Das Mittagessen gibt es bei Hans Herzog. Der ehemalige Sternekoch, der vor Jahrzehnten im Hotel Elite in Biel die Kelle schwang, geniest den aktiven Ruhestand in seinem Fischbeizli «La Cantina». Die Angelruten stehen bereit, um die Forellen aus dem Weiher selbst an Land zu befördern.

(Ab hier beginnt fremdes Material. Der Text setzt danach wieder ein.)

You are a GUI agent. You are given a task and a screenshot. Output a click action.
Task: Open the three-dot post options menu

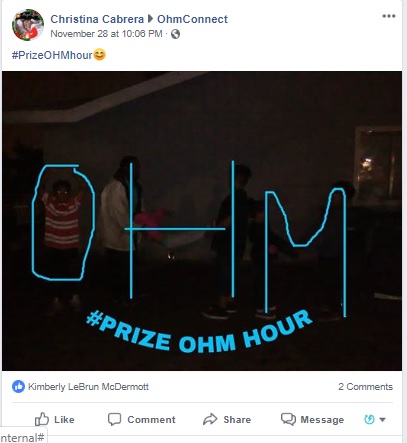coord(389,16)
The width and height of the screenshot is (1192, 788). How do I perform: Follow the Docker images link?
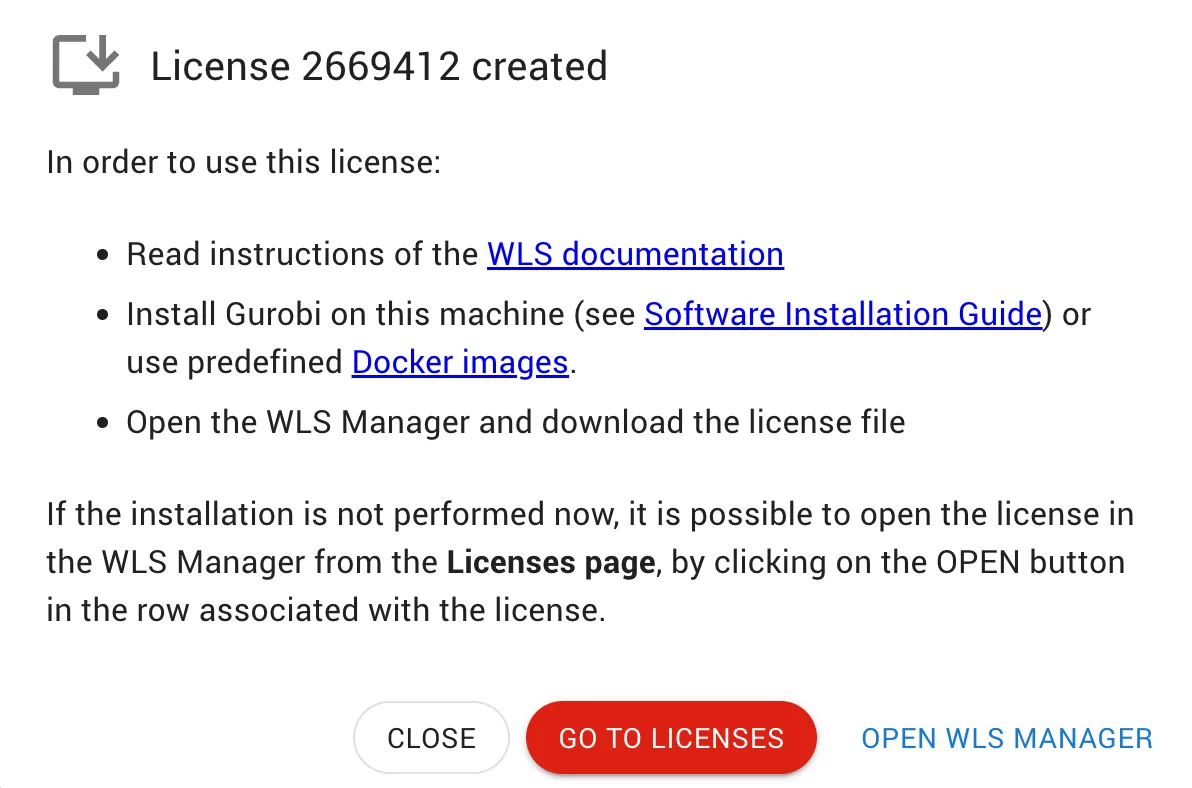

Stichwörter: Biel, Wallis, Goms, Bergdorf

Kommentare

faktus

Danke für Ihre Reisebeschreibung Biel-Biel (VS), geehrter Herr Flückiger (Odysseus 1952). Immerhin haben Sie den längeren Wegteil per öV und (nur) der Rest Visp-Brig-Biel mit einem Mietwagen unternommen. Sie haben beim Besuch im Goms jetzt erfahren können, dass auch das 60-Seelendorf Biel (VS) einen Bahnhof hat (ohne umsteigen zu müssen ab Visp bis Biel!).. An dieser Stelle nochmals einen herzlichen Dank für den interessanten Bericht über die "kleine Schwester" der Seelandmetropole!


odysseus1952

Lieber faktus ich bin der Autor dieser Geschichte. Um präzis zu sein: Ich bin mit dem Zug bis nach Visp gefahren, und habe dort ein Mobility-Auto genommen.


BrunoSchwab

Ihr Kommentar gefällt mir und entspricht absolut denn Tatsachen. Obwohl ich Politisch wahrscheinlich nicht ihre Ansichten teile, bin ich doch sehr Stolz auf unsere wunderschöne Stadt und ihre Bewohner.


faktus

Wer ausser Hanspeter Flückiger ebenfalls ab und zu im Goms Wanderungen macht oder die schmucken Dörfer besucht, stellt sofort fest: Die beiden Biel (der "Turm zu Babylon" im Seeland und das 60 Seelendorf im Obergoms) könnten nicht unterschiedlicher sein! Das sind zwei ganz verschiedene Welten, trotzdem die zwei "Biel" im gleichen Land sind! Setzt man sich an den Wirtstisch, geht man zur Post oder fragt man ein Einheimischer nach dem Weg, scheint das Gomser Biel tatsächlich in einer (noch) heilen Welt zu liegen. Ist einer im Bieler Multikulti-Gemisch unterwegs, so fühlt man sich in anderen Erdteilen zu sein oder sogar auf einem fremden Planeten (zB.: während dem Feuerwerk am 31. Juli!)! Der BT-Besuchs-Bericht von Hansruedi Flückiger, hat dem "1.August" mit einer schönen Geschichte bereichert. Schade nur, dass der Journalist mit dem Auto ins Oberwallis gereist ist. Mit einem bloss zweimaligen Umsteigen (in Bern und Visp), hätte seine weite Reise besser in die links/grüne Ideologie der Seelandmetropole gepasst!